En algunos lugares las personas van aprendiendo de a poco a convivir. Estamos presenciando un cambio de 180 grados en pocos años, en una generación. De la mano de nuevos parámetros, necesidades e intereses, surgen una nueva sensibilidad y una oportunidad inesperada. Sin desconocer los enormes problemas ambientales actuales —y en particular el deterioro y empobrecimiento de ecosistemas, crisis de extinción y la creciente superficie del planeta dedicada a producir alimentos— hay quienes viven en entornos donde la fauna se está recuperando, y conviven con ella. Esto sucede en el primer mundo.
¿Y por casa?
Volvamos a la Argentina, ya sabiendo que no somos originales en absoluto, donde observamos que la convivencia entre humanos y especies silvestres comienza a golpearnos la puerta. En las publicaciones de vecinos de un country cerca de Mar del Plata vemos los videos de una familia de zorros que se pasea por calles y jardines. Inevitablemente surgen desencuentros entre los vecinos que defienden a los animales silvestres y los que buscan erradicarlos. Algunas veces dentro del bando de los enojados militan aquellos a los que les molesta todo: los teros por los vuelos rasantes cuando sienten amenazado el nido, las cotorras porque son ruidosas, las nutrias o coipos porque “son feos”. Creo que la solución para ellos sería vivir en Callao y Las Heras, pero dejando de lado esos casos perdidos debería ser posible encontrar un punto de equilibrio. Algo difícil de lograr si falta información y si los medios levantan estas publicaciones con títulos alarmistas como “Zorros sueltos en Mar del Plata” o “Pánico por invasión de zorros”. Los zorros obviamente no están “sueltos”, están en su hábitat y ahora conviven con las personas, ésta es la novedad.

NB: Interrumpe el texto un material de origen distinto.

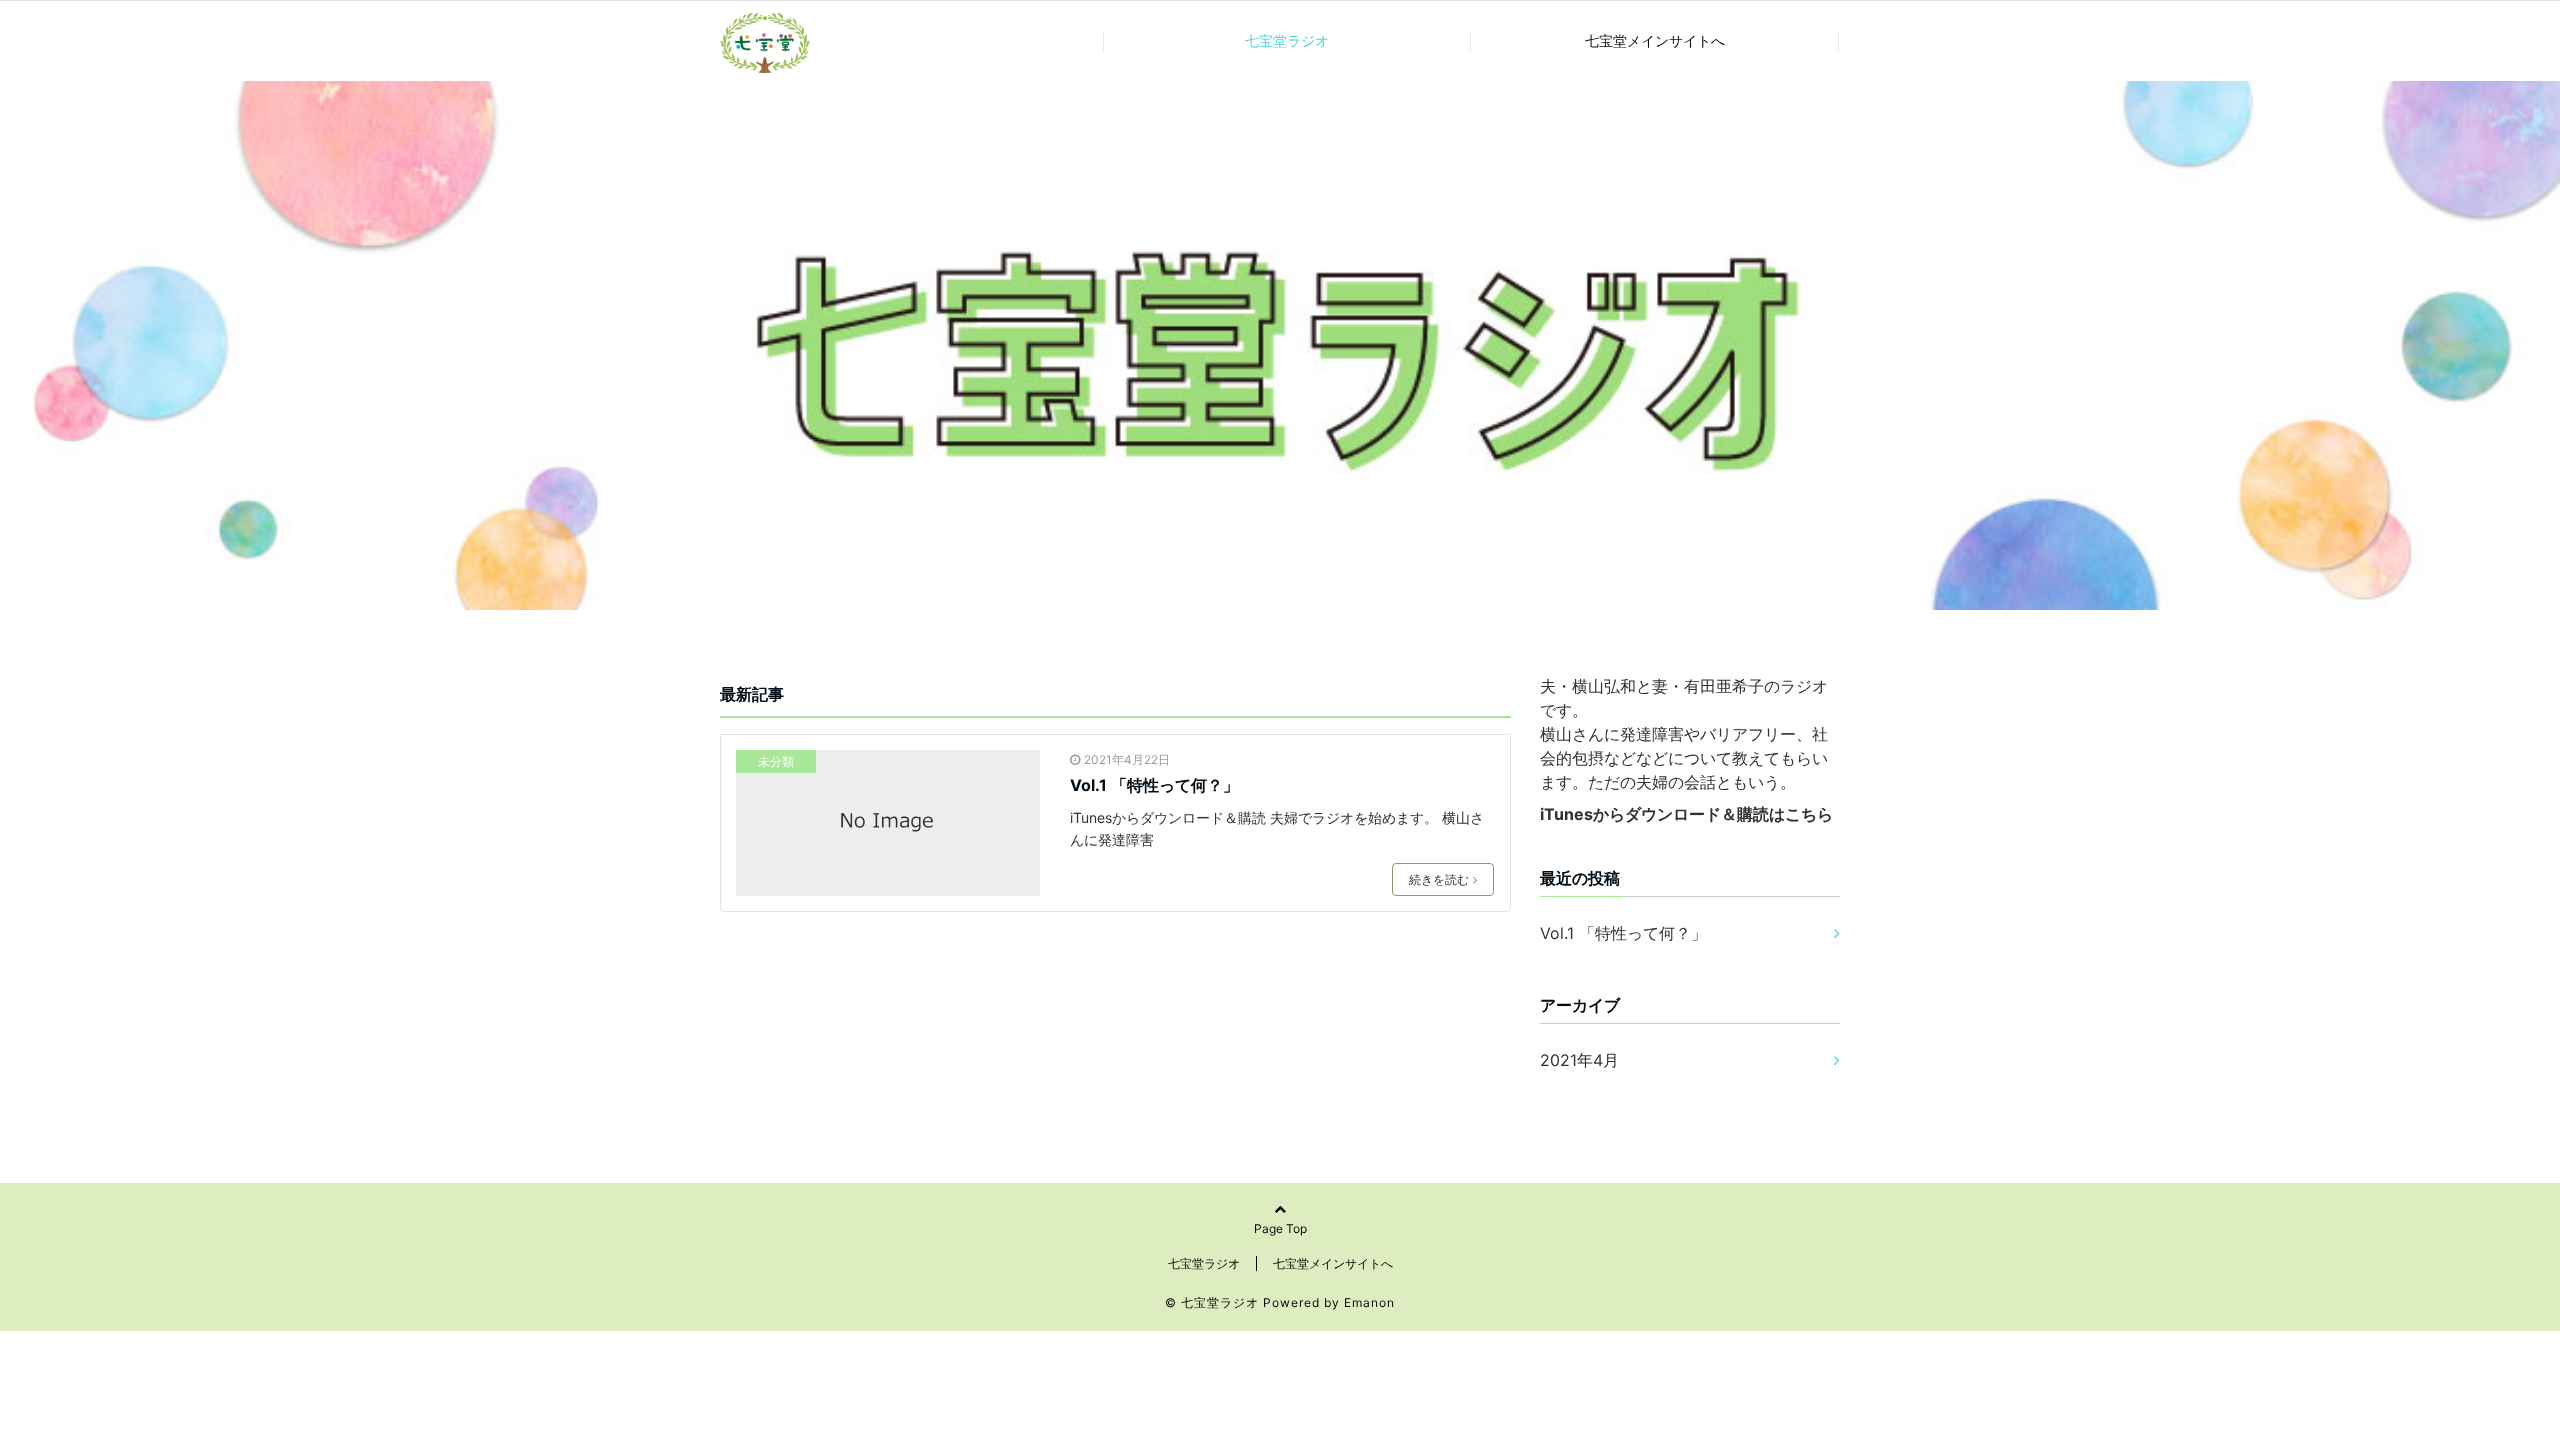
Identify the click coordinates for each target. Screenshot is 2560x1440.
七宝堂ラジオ (1287, 40)
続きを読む (1439, 879)
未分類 (776, 761)
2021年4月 (1579, 1060)
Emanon (1369, 1302)
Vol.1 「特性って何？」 (1154, 785)
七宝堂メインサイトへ (1655, 40)
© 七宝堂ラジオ (1212, 1302)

La conflictividad por ahora surge con ciertos límites, ya que todos los actores se saben muy expuestos en la intensidad de las redes sociales. Para que la cosa no escale y se logre de verdad una sana convivencia, la intervención técnica del Estado es clave, tal como sucede en los ejemplos mencionados del primer mundo. Para empezar, con educación, para que la gente sepa que no se trata de una invasión por una causa extraña y única, y que no es buena idea, por ejemplo, alimentar a los zorros. También con el monitoreo de las poblaciones. Siendo un fenómeno bastante reciente en Argentina, es posible que los funcionarios no sepan exactamente cómo actuar y que teman la crítica ante cualquier medida que adopten. Pero resulta imprescindible que se comprometan, para lo cual son necesarios por lo menos dos ingredientes: personal idóneo y decisión de intervenir y gestionar. Seguramente se pueden tomar experiencias prestadas y adecuarlas a nuestra realidad.
Si un carpincho se vuelve muy confianzudo y lo vemos desde nuestra ventana en algún jardín de una casa suburbana de Buenos Aires, pensemos que quizás al mismo tiempo en Pasadena hay alguien filmando a una enorme osa y sus cachorros chapoteando en su pileta. Cosas del primer mundo, ése al que queremos pertenecer. ¡Bienvenidos!